Can I Make it on My Own?

I must set the record straight that nothing ever happened with J (sorry if I mislead anyone). I never talked to him or made plans to see him. In the midst of my paranoia I was attempting to finally determine if G reads my online journal. If he did I'm sure I would have heard something from him, but this week was actually quite the opposite!

Earlier in the week G told me his company might send him to ID for a 2 year job, which may turn into a permanent position! For some reason I wasn't upset at all. We actually dreamed of living in ID or WA early in our relationship, but after college we could not support ourselves off the low salaries in the area. It would be an awesome opportunity and we would only be a 6 hour drive from our families. I could possibly have the lake house I always dreamed of or pursue my Master's degree in SLP (I couldn't have both). As a SLP I could easily support both G and I (or myself) in my hometown, plus I would have summers off. It would be amazing, but the closest program is over 60 miles away from me now and I would have to drive through the worst possible traffic the entire distance. In WA we could compromise on distance so I would only have to drive 15 miles. If I started the program we would have to make at least a 3 year commitment to live in the area, which seems impossible to G to do; but, he insists he really wants me to pursue my Master's. Now for the catch... G would have to move to ID and I would stay in our current location for a minimum of 6 months...alone! To avoid capital gains and due to the slowing real estate market we have to wait until at least December to sell, plus I'm not willing to quit my job after only 8 months. I want to have at least one year in my position, which could greatly enhance the possibility of being accepted into grad school since I am essentially doing everything a SLP would do anyway.

This morning G woke up in tears and told me he dreamed of living in ID apart from me. He said he was only gone for one day and missed me so much. I thought it was so cute, and possibly a hopeful sign that I won't have to be concerned about other "options" he might pursue if we do live apart.

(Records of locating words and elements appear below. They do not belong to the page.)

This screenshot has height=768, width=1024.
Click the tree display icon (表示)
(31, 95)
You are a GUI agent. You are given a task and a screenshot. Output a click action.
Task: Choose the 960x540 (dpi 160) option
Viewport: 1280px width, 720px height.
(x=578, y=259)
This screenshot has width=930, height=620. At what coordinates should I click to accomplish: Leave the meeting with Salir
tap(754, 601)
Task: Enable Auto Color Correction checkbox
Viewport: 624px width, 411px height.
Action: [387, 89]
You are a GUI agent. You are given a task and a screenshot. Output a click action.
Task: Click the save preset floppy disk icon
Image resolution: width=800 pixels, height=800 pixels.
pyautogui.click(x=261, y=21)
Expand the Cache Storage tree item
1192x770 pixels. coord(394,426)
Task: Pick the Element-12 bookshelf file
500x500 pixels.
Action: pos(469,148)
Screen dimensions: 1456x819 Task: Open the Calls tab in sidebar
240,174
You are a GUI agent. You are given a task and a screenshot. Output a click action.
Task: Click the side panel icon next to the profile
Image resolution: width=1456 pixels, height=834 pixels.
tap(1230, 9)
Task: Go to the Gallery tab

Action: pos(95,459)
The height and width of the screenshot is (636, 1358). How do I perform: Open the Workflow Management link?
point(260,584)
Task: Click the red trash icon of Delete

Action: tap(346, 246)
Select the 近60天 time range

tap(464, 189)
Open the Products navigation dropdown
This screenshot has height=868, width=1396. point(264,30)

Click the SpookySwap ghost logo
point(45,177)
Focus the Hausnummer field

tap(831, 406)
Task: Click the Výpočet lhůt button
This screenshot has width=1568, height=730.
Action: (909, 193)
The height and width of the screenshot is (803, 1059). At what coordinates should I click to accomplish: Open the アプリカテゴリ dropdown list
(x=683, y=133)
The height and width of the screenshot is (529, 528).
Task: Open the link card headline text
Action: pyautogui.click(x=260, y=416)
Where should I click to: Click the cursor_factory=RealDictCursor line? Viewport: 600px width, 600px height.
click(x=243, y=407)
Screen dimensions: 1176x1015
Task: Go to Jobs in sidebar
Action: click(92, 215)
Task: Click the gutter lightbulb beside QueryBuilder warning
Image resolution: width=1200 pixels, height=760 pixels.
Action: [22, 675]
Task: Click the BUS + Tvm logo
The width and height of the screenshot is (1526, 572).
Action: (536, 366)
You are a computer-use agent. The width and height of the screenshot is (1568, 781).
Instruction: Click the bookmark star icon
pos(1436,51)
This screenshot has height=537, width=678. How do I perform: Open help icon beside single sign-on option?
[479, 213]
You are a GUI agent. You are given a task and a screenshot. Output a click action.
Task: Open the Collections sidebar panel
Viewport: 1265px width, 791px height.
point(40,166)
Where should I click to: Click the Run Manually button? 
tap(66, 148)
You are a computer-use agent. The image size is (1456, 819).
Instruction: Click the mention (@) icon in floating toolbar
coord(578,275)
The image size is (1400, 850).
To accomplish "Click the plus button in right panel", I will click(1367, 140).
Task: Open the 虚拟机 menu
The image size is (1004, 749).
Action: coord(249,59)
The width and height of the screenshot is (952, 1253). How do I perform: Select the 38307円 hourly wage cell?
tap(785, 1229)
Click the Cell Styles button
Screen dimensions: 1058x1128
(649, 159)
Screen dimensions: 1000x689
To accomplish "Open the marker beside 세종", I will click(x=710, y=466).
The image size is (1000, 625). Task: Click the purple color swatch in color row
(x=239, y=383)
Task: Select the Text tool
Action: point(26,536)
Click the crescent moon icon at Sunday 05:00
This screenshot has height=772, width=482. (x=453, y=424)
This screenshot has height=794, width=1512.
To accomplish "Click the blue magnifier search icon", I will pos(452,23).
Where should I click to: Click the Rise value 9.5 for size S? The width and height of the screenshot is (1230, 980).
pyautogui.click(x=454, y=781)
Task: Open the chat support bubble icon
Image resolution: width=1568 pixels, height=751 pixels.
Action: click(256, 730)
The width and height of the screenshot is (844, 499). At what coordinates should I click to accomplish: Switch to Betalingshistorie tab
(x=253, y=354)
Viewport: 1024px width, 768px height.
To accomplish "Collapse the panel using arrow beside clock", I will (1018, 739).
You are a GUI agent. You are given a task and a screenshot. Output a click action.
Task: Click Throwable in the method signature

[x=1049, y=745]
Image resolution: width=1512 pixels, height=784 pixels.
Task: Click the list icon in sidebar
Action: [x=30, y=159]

The thought of the great opportunity scares me, because I don't know if I could do everything on my own? If I need help I would have to ask my neighbors, which I hate doing. I wonder if I would be strong enough to avoid temptation (J)? Also, if I grew accustomed to living without G, would it make it that much easier to leave him? I can review the ideal situation a million times in my head, but I don't think G and I are prepared for the challenges or opportunities attached to living apart.

Yay, I'm so excited to be going home for 16 days...only 5 days left!

Comments

brian luenemann said…
I think if you tell yourself that you can handle it on your own, you'll believe that you can. Why wouldn't you be able to? So what if you need to occassionally ask the neighbors for a hand- everyone needs to do that once in awhile. Have some faith in yourself- you're a big girl.